Clinton has tried to make overhauling the criminal justice system a central theme of her campaign, but Chapman says that she and other top politicians, including President Barack Obama, are not holding the people in power throughout these incidents accountable.
“Barack Obama is the chief law enforcer of the United States. He’s the president. Why did it take so long for him to get the Justice Department to do something around this issue? This stuff has continued to go on at a high level since the murder of Trayvon Martin,” Chapman told RH Reality Check. “What more do you need?”
Chapman continued, saying that it’s not enough for politicians, like Clinton, to say they support the Department of Justice’s investigation into the CPD.
“We have to take on our government on this,” Chapman said. “The justice department comes in here, and all they’re required to do is focus on operational policies and procedures. They’re not focusing on the crimes that have been committed. They’re not holding anybody accountable for these murders. They’re not addressing a systemic problem.”
Clinton’s Democratic opponent, Sen. Bernie Sanders (I-Vermont), has taken a more direct stance against Emanuel, albeit without naming him directly.

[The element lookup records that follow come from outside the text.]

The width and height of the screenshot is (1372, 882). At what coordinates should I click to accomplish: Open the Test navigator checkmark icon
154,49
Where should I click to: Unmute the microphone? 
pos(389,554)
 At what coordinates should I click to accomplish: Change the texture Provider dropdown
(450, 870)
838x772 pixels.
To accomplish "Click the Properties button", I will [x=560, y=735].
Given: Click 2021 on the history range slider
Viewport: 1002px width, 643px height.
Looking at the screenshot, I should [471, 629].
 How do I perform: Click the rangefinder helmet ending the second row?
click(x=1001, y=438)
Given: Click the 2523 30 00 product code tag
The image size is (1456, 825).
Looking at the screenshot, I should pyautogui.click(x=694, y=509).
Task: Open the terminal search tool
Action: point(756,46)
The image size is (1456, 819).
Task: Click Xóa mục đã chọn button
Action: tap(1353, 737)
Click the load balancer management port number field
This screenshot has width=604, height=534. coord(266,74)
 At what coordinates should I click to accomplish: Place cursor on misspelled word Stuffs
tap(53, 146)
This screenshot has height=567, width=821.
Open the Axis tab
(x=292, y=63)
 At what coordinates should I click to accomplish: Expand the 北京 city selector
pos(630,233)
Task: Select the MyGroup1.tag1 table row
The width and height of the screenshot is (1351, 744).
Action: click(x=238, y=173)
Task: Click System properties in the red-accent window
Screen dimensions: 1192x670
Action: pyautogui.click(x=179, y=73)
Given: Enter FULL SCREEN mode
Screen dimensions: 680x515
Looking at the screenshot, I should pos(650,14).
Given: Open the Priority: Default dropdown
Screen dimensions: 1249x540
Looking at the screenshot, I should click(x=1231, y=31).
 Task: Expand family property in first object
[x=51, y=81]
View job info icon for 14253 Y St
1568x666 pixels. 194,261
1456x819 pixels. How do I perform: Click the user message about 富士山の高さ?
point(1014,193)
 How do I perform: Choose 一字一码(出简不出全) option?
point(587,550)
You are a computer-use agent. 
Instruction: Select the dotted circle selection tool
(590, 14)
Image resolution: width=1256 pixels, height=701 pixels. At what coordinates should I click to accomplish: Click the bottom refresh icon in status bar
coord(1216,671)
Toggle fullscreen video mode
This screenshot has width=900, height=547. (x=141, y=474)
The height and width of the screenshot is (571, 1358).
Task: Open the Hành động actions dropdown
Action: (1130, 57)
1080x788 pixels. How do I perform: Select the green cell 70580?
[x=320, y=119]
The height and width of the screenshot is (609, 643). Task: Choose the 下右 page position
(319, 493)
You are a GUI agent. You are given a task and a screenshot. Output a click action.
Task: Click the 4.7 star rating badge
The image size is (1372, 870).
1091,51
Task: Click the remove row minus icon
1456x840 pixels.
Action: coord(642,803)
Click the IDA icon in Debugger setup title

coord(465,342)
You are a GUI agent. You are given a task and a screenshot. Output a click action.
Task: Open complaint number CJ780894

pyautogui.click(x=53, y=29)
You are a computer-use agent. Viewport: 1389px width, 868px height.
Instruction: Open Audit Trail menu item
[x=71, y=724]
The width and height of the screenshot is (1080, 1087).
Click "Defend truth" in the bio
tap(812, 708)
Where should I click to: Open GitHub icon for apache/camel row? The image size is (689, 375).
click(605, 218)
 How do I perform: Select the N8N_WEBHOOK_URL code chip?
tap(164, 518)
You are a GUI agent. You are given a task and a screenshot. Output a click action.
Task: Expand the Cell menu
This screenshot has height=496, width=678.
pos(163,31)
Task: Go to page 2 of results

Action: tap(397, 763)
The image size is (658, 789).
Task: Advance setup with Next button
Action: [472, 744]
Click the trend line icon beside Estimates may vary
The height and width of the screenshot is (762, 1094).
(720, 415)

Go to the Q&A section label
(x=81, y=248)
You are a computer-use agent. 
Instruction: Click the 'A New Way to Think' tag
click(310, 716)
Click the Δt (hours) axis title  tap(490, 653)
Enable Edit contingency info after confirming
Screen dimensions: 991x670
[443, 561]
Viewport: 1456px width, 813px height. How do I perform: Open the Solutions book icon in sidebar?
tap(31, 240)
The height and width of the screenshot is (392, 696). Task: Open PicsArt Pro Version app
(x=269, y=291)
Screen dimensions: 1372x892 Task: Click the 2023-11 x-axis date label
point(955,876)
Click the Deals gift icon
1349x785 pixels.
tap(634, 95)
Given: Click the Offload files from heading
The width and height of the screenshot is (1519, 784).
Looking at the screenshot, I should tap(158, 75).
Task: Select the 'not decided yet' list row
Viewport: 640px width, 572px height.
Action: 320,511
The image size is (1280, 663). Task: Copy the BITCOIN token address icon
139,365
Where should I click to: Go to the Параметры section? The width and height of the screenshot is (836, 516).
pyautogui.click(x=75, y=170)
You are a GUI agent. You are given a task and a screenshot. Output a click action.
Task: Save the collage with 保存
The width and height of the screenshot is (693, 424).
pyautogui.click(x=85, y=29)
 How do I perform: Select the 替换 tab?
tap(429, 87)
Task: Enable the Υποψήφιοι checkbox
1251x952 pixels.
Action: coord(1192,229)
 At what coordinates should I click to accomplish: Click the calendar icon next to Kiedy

“Any official who helped suppress the videotape of Laquan McDonald’s murder should be held accountable,” Sanders said in a statement. “And any elected official with knowledge that the tape was being suppressed or improperly withheld should resign. No one should be shielded by power or position.”
The 2016 Democratic presidential candidates have spent much of the primary season trying to demonstrate their embrace of the Black Lives Matter movement, but some activists believe that their promises will continue to seem empty if they fail to address Laquan McDonald’s murder, the death of Rekia Boyd, and the interrogations at Homan Square as part of a systemic problem.
“The Emanuel administration is totally discredited,” Chapman said. “Because it is very clear to everybody, people of various political persuasions, that he suppressed a crime. He held from public view a crime committed by a police officer to get re-elected.”
CORRECTION: This article has been updated to clarify Ben Carson’s stance on Rahm Emanuel’s resignation. Carson called the shooting of Laquan McDonald “despicable,” but has not said Emanuel should resign. We regret the error.